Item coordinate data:
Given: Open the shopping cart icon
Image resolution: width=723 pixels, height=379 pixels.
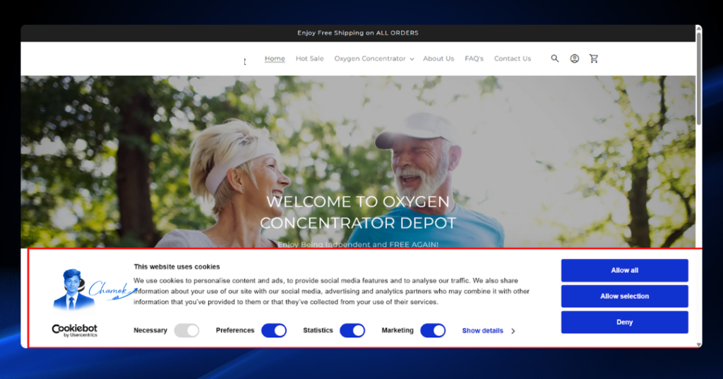Looking at the screenshot, I should pos(593,59).
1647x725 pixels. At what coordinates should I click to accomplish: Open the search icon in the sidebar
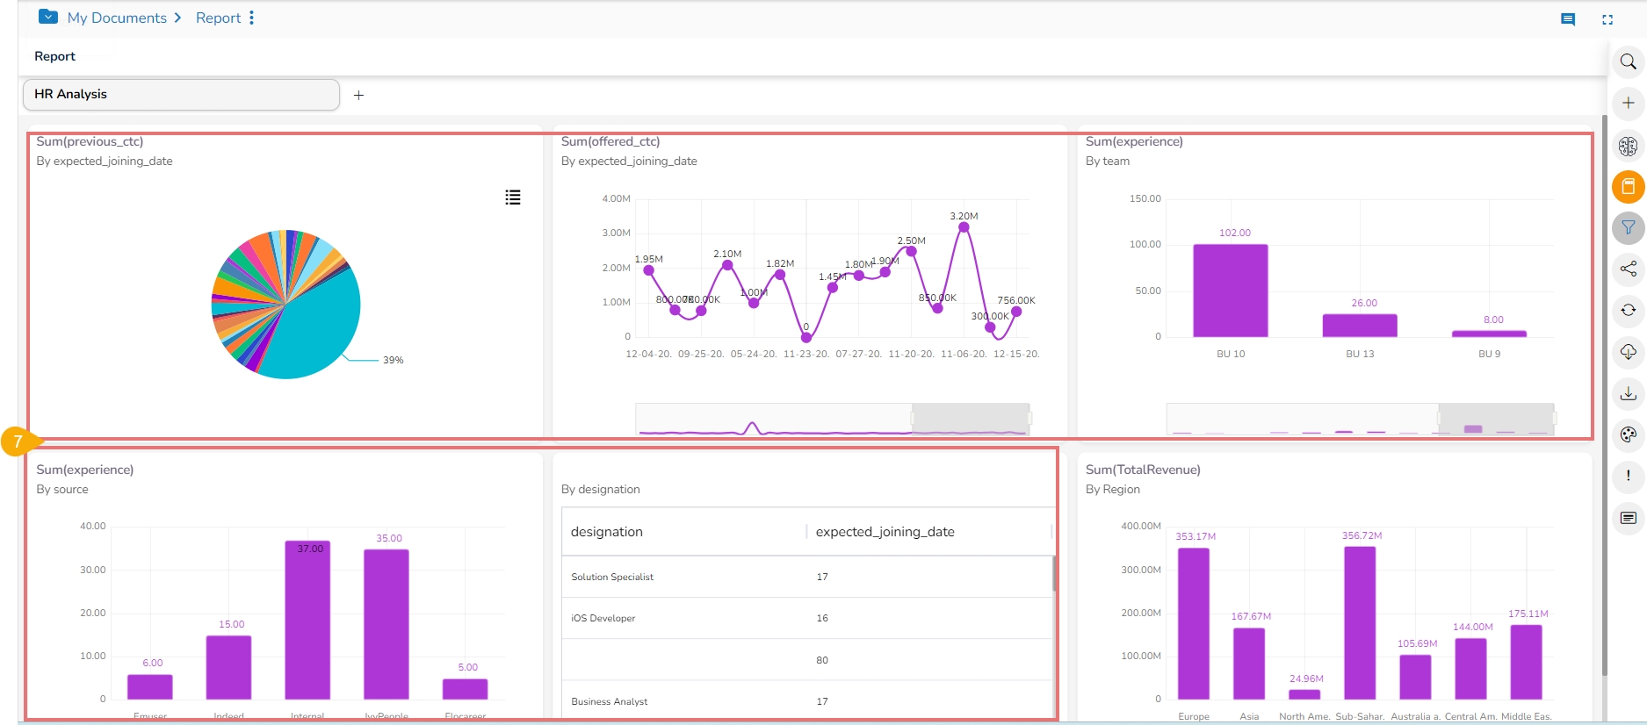(x=1628, y=61)
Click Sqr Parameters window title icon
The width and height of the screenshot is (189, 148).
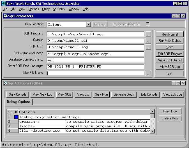point(6,16)
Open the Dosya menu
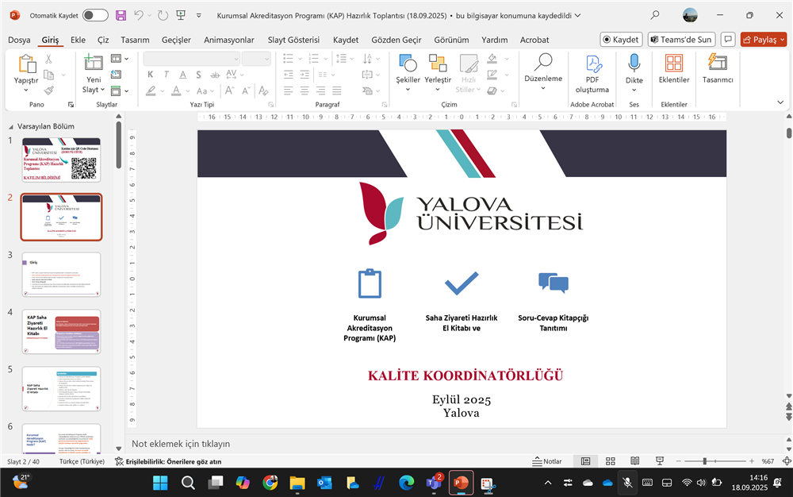 point(19,40)
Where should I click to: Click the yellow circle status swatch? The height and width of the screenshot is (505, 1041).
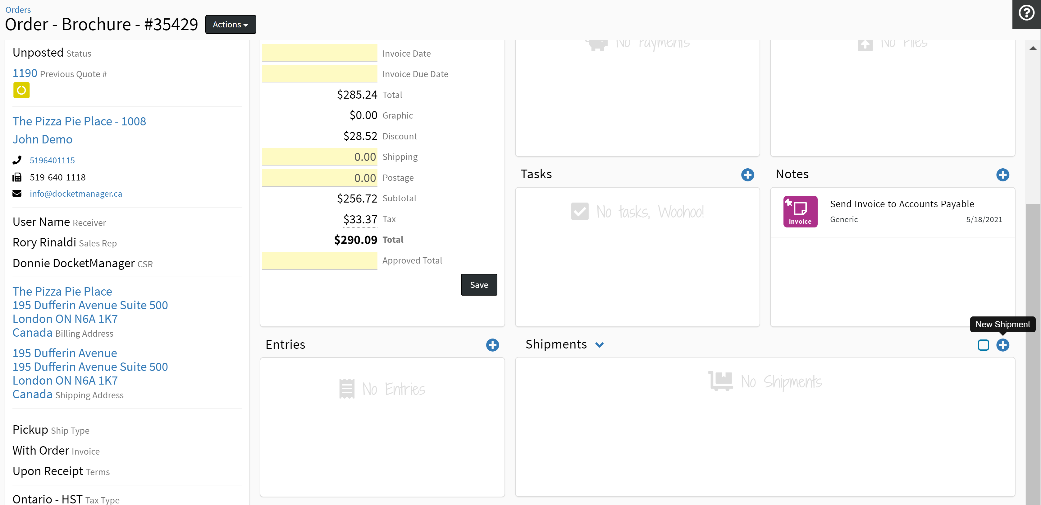pyautogui.click(x=21, y=90)

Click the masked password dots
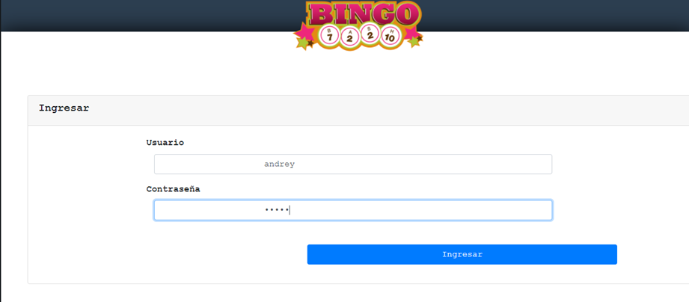click(x=277, y=210)
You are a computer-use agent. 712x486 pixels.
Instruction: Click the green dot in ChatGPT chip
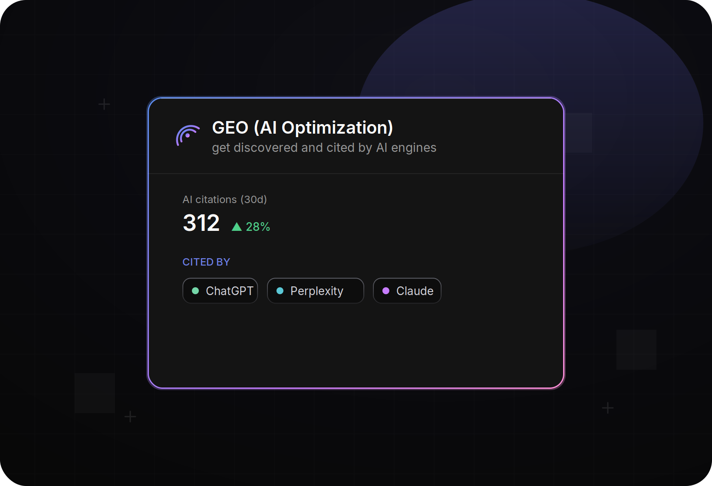click(x=195, y=291)
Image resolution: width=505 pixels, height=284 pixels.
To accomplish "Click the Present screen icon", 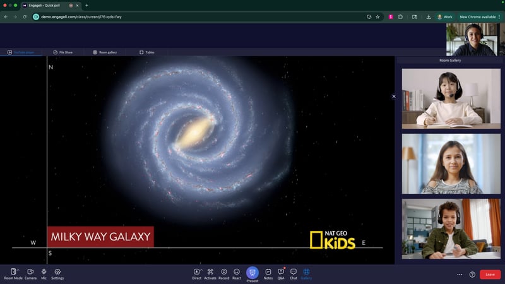I will point(253,272).
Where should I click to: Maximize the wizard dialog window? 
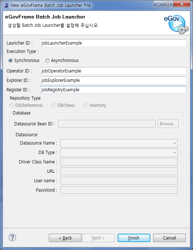(x=168, y=4)
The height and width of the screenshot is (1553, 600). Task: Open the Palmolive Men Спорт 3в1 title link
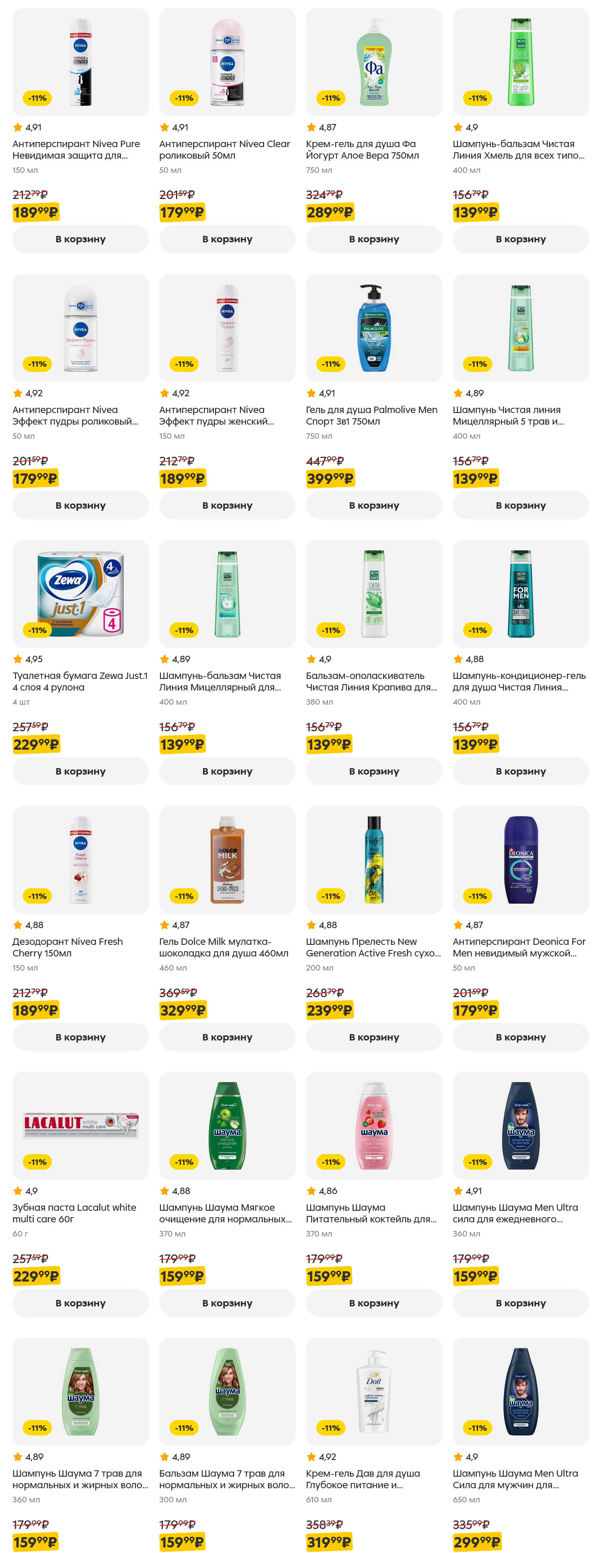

● What is asked:
Please rewrite the lines from the one containing "Where should I click to: Maximize" through the end of the entries, both ends included, as a numbered list with blank lines dropped. Leave the pictures out of the answer.

● Task solution:
1. Where should I click to: Maximize the wizard dialog window? 
2. (x=168, y=4)
3. The height and width of the screenshot is (1553, 600). Task: Open the Palmolive Men Спорт 3в1 title link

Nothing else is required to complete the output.